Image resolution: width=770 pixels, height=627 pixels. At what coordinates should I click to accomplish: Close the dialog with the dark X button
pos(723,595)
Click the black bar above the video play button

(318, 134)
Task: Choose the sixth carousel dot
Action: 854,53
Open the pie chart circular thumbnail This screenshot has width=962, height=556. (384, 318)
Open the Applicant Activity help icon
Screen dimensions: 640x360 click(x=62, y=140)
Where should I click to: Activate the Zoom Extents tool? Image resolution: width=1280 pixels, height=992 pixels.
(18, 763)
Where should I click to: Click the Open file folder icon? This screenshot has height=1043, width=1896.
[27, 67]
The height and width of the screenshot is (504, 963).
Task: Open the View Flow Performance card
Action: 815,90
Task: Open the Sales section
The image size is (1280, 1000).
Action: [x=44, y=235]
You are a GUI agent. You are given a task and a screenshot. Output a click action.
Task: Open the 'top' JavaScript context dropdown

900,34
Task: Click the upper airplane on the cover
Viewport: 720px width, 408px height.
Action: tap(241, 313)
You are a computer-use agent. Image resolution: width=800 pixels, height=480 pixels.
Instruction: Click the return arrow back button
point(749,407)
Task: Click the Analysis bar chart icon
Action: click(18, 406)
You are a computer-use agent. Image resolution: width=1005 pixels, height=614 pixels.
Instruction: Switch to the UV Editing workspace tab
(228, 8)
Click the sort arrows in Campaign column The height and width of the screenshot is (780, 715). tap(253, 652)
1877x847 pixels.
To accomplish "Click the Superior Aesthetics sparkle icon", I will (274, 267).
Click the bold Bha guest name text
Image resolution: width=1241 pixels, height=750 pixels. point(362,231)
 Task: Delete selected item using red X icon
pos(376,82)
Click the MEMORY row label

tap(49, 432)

-- -- --

• _TASK STATEMENT_
Taking the material above as a whole, how many of its lines contain "computer"? The reply should be that number alone.

• _RESULT FOR THIS EXERCISE_
2